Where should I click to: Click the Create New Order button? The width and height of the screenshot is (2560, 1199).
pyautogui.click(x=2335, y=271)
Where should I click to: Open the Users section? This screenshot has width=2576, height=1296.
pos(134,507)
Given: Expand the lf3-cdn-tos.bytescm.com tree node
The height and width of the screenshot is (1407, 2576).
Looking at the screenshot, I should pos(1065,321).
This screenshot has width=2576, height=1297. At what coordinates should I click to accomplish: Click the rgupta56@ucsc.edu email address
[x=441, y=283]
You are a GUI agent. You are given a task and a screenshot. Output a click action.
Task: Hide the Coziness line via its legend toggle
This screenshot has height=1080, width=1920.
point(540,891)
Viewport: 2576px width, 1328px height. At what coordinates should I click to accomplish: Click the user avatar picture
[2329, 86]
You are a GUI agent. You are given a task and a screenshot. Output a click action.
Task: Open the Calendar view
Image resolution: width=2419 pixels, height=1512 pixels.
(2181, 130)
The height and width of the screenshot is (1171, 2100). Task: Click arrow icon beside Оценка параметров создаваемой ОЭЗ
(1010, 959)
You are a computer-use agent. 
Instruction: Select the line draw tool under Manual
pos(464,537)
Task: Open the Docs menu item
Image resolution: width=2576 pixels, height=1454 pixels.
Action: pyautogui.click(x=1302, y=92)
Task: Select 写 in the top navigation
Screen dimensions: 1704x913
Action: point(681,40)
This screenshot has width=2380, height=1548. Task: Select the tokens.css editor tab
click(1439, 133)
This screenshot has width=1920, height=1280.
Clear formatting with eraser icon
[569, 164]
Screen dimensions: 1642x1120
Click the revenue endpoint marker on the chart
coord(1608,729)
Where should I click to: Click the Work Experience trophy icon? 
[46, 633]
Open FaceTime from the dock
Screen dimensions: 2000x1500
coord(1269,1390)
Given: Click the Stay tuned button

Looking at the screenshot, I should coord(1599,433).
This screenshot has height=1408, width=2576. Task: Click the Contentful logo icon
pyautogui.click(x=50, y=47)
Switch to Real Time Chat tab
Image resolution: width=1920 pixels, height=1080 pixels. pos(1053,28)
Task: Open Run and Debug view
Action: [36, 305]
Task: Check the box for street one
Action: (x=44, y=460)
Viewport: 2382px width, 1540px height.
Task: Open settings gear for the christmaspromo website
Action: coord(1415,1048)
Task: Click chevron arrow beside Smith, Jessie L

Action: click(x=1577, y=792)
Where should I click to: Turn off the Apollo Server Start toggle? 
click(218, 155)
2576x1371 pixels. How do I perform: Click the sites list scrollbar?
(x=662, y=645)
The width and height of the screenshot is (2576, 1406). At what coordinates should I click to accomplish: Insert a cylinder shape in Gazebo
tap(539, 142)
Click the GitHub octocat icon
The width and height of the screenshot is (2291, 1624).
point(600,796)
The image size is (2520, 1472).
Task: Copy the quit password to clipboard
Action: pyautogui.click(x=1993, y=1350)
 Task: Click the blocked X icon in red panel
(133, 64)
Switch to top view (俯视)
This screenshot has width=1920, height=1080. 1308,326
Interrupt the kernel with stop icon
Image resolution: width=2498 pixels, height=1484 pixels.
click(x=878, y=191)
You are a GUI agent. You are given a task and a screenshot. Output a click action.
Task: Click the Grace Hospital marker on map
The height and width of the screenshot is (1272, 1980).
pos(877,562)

**Task directions:**
Your answer should consist of the lines from the line with "This screenshot has width=1920, height=1280." through the last line of the data, set down exactly, both included.

**Answer for this exercise:**
This screenshot has width=1920, height=1280.
Clear formatting with eraser icon
[569, 164]
Screen dimensions: 1642x1120
Click the revenue endpoint marker on the chart
coord(1608,729)
Where should I click to: Click the Work Experience trophy icon? 
[46, 633]
Open FaceTime from the dock
Screen dimensions: 2000x1500
coord(1269,1390)
Given: Click the Stay tuned button

Looking at the screenshot, I should coord(1599,433).
This screenshot has height=1408, width=2576. Task: Click the Contentful logo icon
pyautogui.click(x=50, y=47)
Switch to Real Time Chat tab
Image resolution: width=1920 pixels, height=1080 pixels. pos(1053,28)
Task: Open Run and Debug view
Action: [36, 305]
Task: Check the box for street one
Action: (x=44, y=460)
Viewport: 2382px width, 1540px height.
Task: Open settings gear for the christmaspromo website
Action: coord(1415,1048)
Task: Click chevron arrow beside Smith, Jessie L

Action: click(x=1577, y=792)
Where should I click to: Turn off the Apollo Server Start toggle? 
click(218, 155)
2576x1371 pixels. How do I perform: Click the sites list scrollbar?
(x=662, y=645)
The width and height of the screenshot is (2576, 1406). At what coordinates should I click to accomplish: Insert a cylinder shape in Gazebo
tap(539, 142)
Click the GitHub octocat icon
The width and height of the screenshot is (2291, 1624).
point(600,796)
The image size is (2520, 1472).
Task: Copy the quit password to clipboard
Action: pyautogui.click(x=1993, y=1350)
 Task: Click the blocked X icon in red panel
(133, 64)
Switch to top view (俯视)
This screenshot has width=1920, height=1080. 1308,326
Interrupt the kernel with stop icon
Image resolution: width=2498 pixels, height=1484 pixels.
click(x=878, y=191)
You are a GUI agent. You are given a task and a screenshot. Output a click action.
Task: Click the Grace Hospital marker on map
The height and width of the screenshot is (1272, 1980).
pos(877,562)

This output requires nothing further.